Estevão: Quando o projeto do Latido
nasceu, não havia da nossa parte uma recusa programada e consciente
da dramaturgia e dos procedimentos mais recorrentes no cinema
brasileiro. Havia sim, nenhuma identificação com o chamado “cinema
da retomada” e a constatação de não existir nesse cinema nenhum
realizador que nos cativasse. As minhas maiores referências no
cinema brasileiro, por exemplo, são cineastas que iniciaram suas
carreiras nas décadas de 60 e 70. A idéia de fazer um filme não
realista, não naturalista, e de pensar na fabricação do roteiro
a partir das imagens, e das sensações por elas suscitadas, e não
de um enredo bem amarrado, surgiu mais da vontade de fazer um
filme não convencional e de nossas preferências pessoais. O Latido
é um filme de cinéfilos, escrito e dirigido por pessoas que além
de amar fazer filmes, também amam ver filmes.
* * *
Fim de Expediente – 2005 – 15min – DV (produção:
UFF)
Direção: Alexandre Sivolella
Cinética: Seu filme é uma crônica suburbana
que explora de maneira muito intensa as interpretações coloquiais
de seus atores com um realismo quase farsesco na forma de falar
dos personagens. De que forma você desenhou esse tom das interpretações
e a relação com o texto original do roteiro?
Alexandre: O roteiro original nasceu de
sucessivas conversas entre a equipe de produção do filme: Marco
Borges, o roteirista; José Eduardo Limongi, o fotógrafo; Davi
Kolb e Bruno Di Donato, os produtores; e eu. As conversas e os
inesquecíveis "causos" que nos eram narrados com o encanto
do ineditismo envolviam um sem número de personagens, que apareciam
e desapareciam das histórias como que por encanto, envolvendo
noções de espaço e de tempo muito peculiares, abrangendo dimensões
de significação que se sobrepunham e tornavam ainda mais complexa
e trabalhosa a apreensão de uma ética própria àquelas situações.
Tive que refletir bastante sobre que tipo de releitura eu faria
em cima do trabalho roteirizado que eu utilizaria como ponto de
partida.

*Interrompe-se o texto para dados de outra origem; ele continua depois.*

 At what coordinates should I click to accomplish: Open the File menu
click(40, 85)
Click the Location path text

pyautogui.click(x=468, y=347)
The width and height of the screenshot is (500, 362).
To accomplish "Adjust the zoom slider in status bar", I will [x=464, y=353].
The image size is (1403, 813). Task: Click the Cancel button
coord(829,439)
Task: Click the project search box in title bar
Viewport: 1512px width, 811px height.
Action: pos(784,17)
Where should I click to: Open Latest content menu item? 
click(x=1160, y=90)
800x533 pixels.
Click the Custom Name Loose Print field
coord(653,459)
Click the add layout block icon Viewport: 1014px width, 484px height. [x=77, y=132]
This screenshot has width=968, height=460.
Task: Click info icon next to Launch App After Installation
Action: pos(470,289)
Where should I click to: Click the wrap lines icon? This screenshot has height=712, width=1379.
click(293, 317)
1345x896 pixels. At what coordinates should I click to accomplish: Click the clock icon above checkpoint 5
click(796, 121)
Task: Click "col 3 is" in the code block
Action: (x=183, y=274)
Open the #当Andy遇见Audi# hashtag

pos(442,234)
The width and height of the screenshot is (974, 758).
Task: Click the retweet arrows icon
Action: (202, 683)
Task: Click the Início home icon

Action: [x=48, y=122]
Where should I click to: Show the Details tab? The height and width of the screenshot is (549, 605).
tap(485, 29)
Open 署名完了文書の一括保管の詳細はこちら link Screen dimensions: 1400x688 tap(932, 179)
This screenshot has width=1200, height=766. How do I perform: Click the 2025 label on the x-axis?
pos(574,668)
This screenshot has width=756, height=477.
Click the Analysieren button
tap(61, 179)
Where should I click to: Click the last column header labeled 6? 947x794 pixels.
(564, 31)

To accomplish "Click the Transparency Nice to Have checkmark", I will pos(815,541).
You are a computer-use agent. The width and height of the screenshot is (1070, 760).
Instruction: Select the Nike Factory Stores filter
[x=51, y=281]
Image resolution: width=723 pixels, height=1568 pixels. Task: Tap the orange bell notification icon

Que sentimentos ou sensações poderiam ou deveriam se
expressar, através dos personagens em interação? Não era minha
vontade trabalhar com o texto em termos de verossimilhança, pura
e simplesmente. Pensei para cada personagem um tipo específico,
um jeito de olhar, de falar, de se movimentar, de andar, que tentei
trabalhar minimamente com os atores – dentro das minhas próprias
limitações, inclusive.
Cinética: Tenho um certo desconforto com
esse tipo de crônica desencantada que você bem celebra no filme
– há um certo cinismo que me lembra momentos não muito felizes
da obra de um Rubem Fonseca, e mesmo a estereotipia do suburbano
através desse painel de pequenos causos, que me soa às vezes um
tanto fetichista. Queria que você comentasse essa opção de dramaturgia
e como você vê esse efeito de comicidade através do cinismo como
traço quase antropológico.
Alexandre: Existe, sim, um certo desencantamento,
como você aponta. Mas não é a única questão presente no Fim
de Expediente em relação ao lugar e aos personagens que o
habitam. Eu me lembro muito bem de me perguntar várias vezes o
que eu sentia a respeito daquelas pessoas. Nunca obtive uma certeza
desses questionamentos, mas certamente o mais próximo que atingi
do que sempre acreditei querer desse trabalho foi justamente a
incerteza. Em relação ao cinismo apontado, acredito que ele possui
sim uma grande capacidade de comicidade, mas o casamento entre
o cinismo e o desencantamento é justamente o que buscava para,
tanto impedir uma apropriação total e cristalizante do caráter
dos personagens (como se pudessem se restringir a arquétipos já
consagrados), como também para provocar um mal estar em quem buscasse
ali apenas diversão. Espero que me faça entender.